GIVEN RECORDS section start

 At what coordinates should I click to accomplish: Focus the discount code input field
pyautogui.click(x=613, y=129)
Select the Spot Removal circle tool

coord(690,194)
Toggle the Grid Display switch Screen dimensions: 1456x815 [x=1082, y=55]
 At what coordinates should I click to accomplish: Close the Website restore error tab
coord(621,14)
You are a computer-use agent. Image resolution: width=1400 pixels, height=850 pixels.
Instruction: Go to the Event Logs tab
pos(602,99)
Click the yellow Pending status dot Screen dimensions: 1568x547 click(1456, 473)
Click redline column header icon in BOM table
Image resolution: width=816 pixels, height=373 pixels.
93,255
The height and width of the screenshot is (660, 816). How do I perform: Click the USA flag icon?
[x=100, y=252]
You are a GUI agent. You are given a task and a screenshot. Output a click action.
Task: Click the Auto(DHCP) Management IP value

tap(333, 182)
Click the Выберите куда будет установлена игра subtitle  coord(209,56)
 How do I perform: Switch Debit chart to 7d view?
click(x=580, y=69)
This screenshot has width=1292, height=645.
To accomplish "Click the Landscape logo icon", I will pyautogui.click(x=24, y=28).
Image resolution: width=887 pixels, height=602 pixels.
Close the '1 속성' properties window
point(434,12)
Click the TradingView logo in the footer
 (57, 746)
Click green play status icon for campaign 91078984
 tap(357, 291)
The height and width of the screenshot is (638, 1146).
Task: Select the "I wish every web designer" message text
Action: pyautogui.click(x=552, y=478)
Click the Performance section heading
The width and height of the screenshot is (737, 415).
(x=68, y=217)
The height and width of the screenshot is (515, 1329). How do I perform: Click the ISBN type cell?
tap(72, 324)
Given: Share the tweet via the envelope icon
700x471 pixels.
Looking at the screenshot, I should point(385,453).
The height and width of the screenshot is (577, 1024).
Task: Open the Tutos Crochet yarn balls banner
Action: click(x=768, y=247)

GIVEN RECORDS section end

EXERCISE PROMPT: Your response should be the lines of the entries above that include the string "agent".

REPLY TO THE EXERCISE:
You are a computer-use agent. Image resolution: width=1400 pixels, height=850 pixels.
You are a GUI agent. You are given a task and a screenshot. Output a click action.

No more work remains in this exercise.